Валериан, познакомясь на переезде с доктором-оригиналом, шутя спросил его, обращаясь к прерванному в карете разговору:
– Не отступаетесь ли вы, любезный доктор, от чудесной гипотезы своей, что когда-нибудь люди научатся прививать детям хорошие качества, как коровью оспу, и лечить от страстей, как от прилипчивых болезней?
– Для чего мне быть отступником от своих рассуждений, когда вы не хотите покинуть свои предрассуждения? – отвечал доктор и положил красный в лузу.
– Жаль, право, что я не родился позже веками пятью: очень бы любопытно посмотреть, как станут вылечивать от любви шпанскими мушками или от злости припарками и лигатурами!
– От злости и теперь в простом народе лечат припарками и перевязками, так, как в старину от сумасшествия чахоткою, – только едва ли с успехом. Но почему не предположить, что, при всеобщем усовершении наук, нужнейшая из них не выйдет из настоящего дряхлого своего младенчества? Тогда, Валериан Михайлович, мне бы гораздо приятнее было предупредить вашу раздражительность какими-нибудь сладкими пилюлями, нежели вытаскивать свинцовые из ваших костей.
– То-то будет золотой век для медиков!
– Золотой для медицины, а бессребреный для медиков, которые до сих пор, наравне с крапивным семенем судей, живут на счет глупости, или пороков, или бедствий человеческих!
– Почтенный доктор… – прервал речь его артиллерист, заряжая вторую пару, – решите спор наш: я говорю, что лучше уменьшить заряд по малости расстояния и для верности выстрела, а господин ротмистр желает усилить его, уверяя, что сквозные раны легче к исцелению, – это статья по вашему департаменту.

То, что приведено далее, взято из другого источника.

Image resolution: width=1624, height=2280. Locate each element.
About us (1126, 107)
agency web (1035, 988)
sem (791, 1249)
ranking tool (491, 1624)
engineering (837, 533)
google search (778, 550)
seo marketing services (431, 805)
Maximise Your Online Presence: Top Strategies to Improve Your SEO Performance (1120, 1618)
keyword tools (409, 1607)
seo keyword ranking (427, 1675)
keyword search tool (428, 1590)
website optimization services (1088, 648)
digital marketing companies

– Дайте руку, господин пушкарь в превосходной степени. Мы должны быть друзьями и соседями, не только потому, что ваше училище, где научают убивать по правилам, рядом с нашею клиникою, где учат исцелять людей, но и потому, что природа всегда подле яду помещает противуядие. Вы смеетесь, вы говорите, что это два зла вместе, – пусть так. Только увеличьте заряд, если нельзя вовсе его уничтожить. На шести шагах самый слабый выстрел пробьет ребра; и так как трудно, а часто и невозможно вынуть пули, то она и впоследствии может повредить благородные части.
– Высокоблагородные части, – сказал, улыбаясь, Гремин, – мы оба штаб-офицеры; но шутки в сторону, доктор: откуда почитаете вы всего безопаснее вынимать пулю?
– Из дула, – отвечал доктор очень важно. Все засмеялись.